Saudi Arabia could issue up to $10 billion, banking sources said, in what would be its third international bond sale after a $17.5 billion debut international bond last year - the largest ever sold across emerging markets - and a $9 billion sukuk, or Islamic bond, issued in April.
In addition to the international debt markets, the Saudi government has recently raised debt financing from local investors through three monthly domestic sukuk sales started in July, which totaled 37 billion riyals ($9.9 billion).
The fundraising exercises are needed to cover a large budget deficit projected at 200 billion riyals for 2017.

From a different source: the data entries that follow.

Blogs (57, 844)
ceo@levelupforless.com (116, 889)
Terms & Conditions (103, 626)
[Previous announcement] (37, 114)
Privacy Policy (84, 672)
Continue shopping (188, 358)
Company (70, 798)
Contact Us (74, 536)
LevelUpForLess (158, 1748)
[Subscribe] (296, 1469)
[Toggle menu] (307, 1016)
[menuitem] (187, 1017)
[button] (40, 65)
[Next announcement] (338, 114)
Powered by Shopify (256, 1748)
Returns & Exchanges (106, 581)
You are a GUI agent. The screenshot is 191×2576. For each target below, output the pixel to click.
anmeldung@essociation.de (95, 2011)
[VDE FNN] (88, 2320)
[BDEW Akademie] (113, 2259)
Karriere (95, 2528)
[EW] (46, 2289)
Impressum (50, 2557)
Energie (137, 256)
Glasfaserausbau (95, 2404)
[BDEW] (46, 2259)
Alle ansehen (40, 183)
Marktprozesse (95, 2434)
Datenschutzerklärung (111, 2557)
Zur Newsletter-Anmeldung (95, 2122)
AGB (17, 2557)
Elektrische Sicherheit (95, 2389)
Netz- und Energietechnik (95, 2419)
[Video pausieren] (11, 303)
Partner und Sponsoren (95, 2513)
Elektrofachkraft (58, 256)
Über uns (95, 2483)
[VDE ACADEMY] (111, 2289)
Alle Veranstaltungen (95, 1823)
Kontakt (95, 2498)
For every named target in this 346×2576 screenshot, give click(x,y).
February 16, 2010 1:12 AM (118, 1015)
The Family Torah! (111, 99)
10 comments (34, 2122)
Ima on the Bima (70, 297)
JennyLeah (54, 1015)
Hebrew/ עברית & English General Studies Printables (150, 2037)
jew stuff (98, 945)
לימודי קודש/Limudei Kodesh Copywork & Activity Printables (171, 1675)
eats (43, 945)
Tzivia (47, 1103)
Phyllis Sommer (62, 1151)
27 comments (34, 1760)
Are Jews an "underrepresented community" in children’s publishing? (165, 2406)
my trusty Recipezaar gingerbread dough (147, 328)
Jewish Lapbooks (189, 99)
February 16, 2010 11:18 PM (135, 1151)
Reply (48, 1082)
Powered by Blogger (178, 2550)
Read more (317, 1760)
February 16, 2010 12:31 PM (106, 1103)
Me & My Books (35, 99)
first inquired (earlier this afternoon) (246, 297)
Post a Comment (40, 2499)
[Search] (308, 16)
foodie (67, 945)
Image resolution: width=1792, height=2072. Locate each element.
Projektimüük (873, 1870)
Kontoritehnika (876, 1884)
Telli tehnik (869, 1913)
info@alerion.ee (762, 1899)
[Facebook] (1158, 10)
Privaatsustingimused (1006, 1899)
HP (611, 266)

The new international bond, a 144A/Regulation S senior unsecured transaction, could be issued as soon as this week, sources said. It is split into three tranches: a long-five year tranche, a long-10 year one and a 30-year tranche, a document issued by one of the banks leading the deal showed on Monday.
Goldman Sachs International, GIB Capital, HSBC, J.P. Morgan and MUFG have been appointed as joint lead managers and joint bookrunners.
In the presentation documents that the government made available to fixed income investors, and reviewed by Reuters, Saudi Arabia, rated A1 by Moody’s and A+ by Fitch, said its economic fundamentals are “superior to those of its rating peers or other G20 members.”
The government also boasts its “ample borrowing capacity” and “low external leverage” given that general government debt was only 13.1 percent of GDP in 2016, while its gross sovereign external debt amounted to 4.3 percent in 2016, the document showed.
The upcoming Saudi bond is expected to attract huge demand from global investors looking for long-term, high-yielding paper in a market still marked by low global interest rates. In its debut international issuance last year, demand for the Saudi bond was almost four times the $17.5 billion amount of the debt sale.